Drittens: Wenn die Angehörigen den Betreuungsaufwand nicht selber leisten können, greifen sie auf Personal zurück.

Der Bereich der privaten Betreuung ist ein wachsender, kaum überschaubarer Sektor. Private Anbieter, teilweise recht windig, treten als Vermittler von Personal auf, das aus aller Welt kommt. Dessen Löhne und Arbeitsbedingungen sind oft schlecht und prekär. Aufgrund der Einbindung in private Haushalte ist es für sie schwierig, ihre Rechte durchzusetzen. Häufig arbeiten in diesem Sektor Menschen ohne Arbeitsbewilligung – sogenannte Sans-Papiers. In der Schweiz wird die Zahl der Hausangestellten ohne Aufenthaltsbewilligung auf etwa 40’000 Personen geschätzt. Wenn man die Zahl auf den Kanton Bern herunterbricht (etwa einen Achtel der Bevölkerung der Schweiz ) kommt man auf die Zahl von 5000 Personen – davon arbeitet ein beträchtlicher Teil im Bereich der Spitex.

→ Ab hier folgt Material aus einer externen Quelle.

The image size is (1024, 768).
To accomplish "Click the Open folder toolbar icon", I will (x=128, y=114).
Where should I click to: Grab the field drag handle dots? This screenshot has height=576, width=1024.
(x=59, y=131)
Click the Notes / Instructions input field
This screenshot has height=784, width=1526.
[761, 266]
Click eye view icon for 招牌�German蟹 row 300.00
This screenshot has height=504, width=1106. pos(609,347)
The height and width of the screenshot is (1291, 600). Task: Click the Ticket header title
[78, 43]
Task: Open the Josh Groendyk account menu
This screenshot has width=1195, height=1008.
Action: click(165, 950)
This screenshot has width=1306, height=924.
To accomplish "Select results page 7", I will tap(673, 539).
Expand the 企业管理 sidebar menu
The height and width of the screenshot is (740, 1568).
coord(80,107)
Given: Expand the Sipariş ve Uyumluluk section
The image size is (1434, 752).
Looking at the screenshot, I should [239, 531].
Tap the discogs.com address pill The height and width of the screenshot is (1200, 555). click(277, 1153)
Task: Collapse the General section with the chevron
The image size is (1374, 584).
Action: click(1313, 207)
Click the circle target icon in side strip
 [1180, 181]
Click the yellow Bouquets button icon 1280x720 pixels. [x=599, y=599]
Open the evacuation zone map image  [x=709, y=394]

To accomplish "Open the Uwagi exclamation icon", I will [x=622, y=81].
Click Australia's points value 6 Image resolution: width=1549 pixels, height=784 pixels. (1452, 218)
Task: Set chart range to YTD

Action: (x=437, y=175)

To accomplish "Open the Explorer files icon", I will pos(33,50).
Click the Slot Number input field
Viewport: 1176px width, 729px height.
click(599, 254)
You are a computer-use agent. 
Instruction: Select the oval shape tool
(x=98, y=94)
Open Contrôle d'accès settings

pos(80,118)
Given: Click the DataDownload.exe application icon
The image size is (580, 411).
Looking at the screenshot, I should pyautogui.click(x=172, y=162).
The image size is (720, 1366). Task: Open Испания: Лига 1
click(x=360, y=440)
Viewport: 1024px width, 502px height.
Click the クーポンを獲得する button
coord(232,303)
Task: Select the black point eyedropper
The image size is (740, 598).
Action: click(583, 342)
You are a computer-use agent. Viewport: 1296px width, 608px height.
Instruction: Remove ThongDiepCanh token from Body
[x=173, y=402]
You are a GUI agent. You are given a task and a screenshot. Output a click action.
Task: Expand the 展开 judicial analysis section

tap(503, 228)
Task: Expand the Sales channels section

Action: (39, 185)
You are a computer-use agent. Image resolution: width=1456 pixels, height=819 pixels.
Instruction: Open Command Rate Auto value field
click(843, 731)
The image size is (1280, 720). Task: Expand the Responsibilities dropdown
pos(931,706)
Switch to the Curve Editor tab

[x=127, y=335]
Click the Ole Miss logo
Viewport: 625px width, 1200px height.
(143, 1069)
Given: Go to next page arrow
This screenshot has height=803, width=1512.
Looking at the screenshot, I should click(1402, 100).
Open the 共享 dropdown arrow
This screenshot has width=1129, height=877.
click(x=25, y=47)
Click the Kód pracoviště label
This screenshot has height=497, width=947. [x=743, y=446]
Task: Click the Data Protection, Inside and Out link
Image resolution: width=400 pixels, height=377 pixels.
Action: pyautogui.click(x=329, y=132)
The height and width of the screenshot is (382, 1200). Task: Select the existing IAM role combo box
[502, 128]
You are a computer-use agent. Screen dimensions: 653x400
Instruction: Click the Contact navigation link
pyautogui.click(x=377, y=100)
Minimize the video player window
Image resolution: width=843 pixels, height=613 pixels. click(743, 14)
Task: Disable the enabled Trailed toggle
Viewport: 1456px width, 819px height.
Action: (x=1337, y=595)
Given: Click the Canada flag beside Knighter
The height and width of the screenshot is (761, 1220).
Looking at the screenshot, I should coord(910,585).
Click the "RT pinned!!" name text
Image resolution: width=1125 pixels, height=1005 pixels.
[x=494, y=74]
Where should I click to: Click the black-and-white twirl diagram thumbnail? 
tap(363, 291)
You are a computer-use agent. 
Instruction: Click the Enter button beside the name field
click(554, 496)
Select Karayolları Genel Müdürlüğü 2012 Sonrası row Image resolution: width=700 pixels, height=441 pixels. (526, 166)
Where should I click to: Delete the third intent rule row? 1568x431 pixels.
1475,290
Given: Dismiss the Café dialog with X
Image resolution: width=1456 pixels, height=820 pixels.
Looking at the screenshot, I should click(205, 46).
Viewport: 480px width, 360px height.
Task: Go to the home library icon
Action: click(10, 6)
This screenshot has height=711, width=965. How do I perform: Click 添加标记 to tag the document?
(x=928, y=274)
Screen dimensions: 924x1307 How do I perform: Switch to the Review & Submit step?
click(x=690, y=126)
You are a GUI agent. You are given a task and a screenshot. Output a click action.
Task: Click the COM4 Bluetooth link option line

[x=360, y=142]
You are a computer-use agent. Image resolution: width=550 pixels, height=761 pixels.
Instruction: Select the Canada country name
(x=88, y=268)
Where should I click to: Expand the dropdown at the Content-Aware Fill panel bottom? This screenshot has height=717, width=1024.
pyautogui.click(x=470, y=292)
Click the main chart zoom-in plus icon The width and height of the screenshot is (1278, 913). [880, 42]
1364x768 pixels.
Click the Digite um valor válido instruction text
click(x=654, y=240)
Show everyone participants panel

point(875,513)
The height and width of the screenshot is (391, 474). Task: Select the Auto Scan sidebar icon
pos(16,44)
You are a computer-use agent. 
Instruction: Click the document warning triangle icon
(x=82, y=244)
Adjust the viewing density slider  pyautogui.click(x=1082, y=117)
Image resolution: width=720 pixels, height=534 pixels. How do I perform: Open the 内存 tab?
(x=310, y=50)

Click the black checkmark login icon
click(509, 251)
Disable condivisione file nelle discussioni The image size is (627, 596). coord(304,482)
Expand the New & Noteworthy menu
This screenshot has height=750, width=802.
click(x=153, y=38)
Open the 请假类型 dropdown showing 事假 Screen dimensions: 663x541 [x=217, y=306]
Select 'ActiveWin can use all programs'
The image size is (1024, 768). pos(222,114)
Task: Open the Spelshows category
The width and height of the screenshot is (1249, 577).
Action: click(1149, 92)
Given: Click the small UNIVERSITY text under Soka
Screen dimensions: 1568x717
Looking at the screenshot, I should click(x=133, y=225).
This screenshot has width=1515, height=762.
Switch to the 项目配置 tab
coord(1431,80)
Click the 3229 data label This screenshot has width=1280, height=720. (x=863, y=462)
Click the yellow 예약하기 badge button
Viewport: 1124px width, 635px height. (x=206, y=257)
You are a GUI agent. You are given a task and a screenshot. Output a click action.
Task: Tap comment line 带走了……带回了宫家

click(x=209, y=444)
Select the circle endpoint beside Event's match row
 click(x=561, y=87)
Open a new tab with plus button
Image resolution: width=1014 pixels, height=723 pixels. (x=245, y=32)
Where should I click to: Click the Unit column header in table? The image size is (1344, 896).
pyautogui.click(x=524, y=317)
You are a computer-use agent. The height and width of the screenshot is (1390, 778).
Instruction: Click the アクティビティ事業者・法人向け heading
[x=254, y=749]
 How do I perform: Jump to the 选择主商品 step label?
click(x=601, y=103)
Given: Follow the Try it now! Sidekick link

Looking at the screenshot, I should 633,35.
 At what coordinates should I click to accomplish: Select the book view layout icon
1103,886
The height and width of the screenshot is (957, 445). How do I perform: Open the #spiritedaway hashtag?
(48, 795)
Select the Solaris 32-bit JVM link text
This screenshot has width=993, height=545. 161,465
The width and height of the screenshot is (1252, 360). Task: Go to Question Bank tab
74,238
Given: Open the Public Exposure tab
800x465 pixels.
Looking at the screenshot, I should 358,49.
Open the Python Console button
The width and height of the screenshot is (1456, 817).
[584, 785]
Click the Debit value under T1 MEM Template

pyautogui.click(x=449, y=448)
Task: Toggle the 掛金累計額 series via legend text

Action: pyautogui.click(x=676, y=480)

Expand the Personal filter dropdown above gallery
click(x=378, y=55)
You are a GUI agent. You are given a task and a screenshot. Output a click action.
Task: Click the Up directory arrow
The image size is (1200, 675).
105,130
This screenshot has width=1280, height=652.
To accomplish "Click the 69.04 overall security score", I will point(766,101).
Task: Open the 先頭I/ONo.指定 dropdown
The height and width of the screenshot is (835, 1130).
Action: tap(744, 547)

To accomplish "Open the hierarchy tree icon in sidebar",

Die Reduktion der Spitex-Leistungen ist unzweifelhaft mit zusätzlichen Arbeitsleistungen in diesem – trotz nationalem Normalarbeitsvertrag mit Mindestlöhnen – schlecht zu regulierenden und kaum zu überwachenden Wirtschaftssektor verbunden.

Die Kürzungsvorschläge werden noch viel zu reden geben. Was man schon jetzt sagen kann: Im Bereich Spitex wirft der Regierungsrat seine eigene Politik über den Haufen und nimmt Zusatzkosten in anderen Bereichen in Kauf. Das ist Schein-Sparen.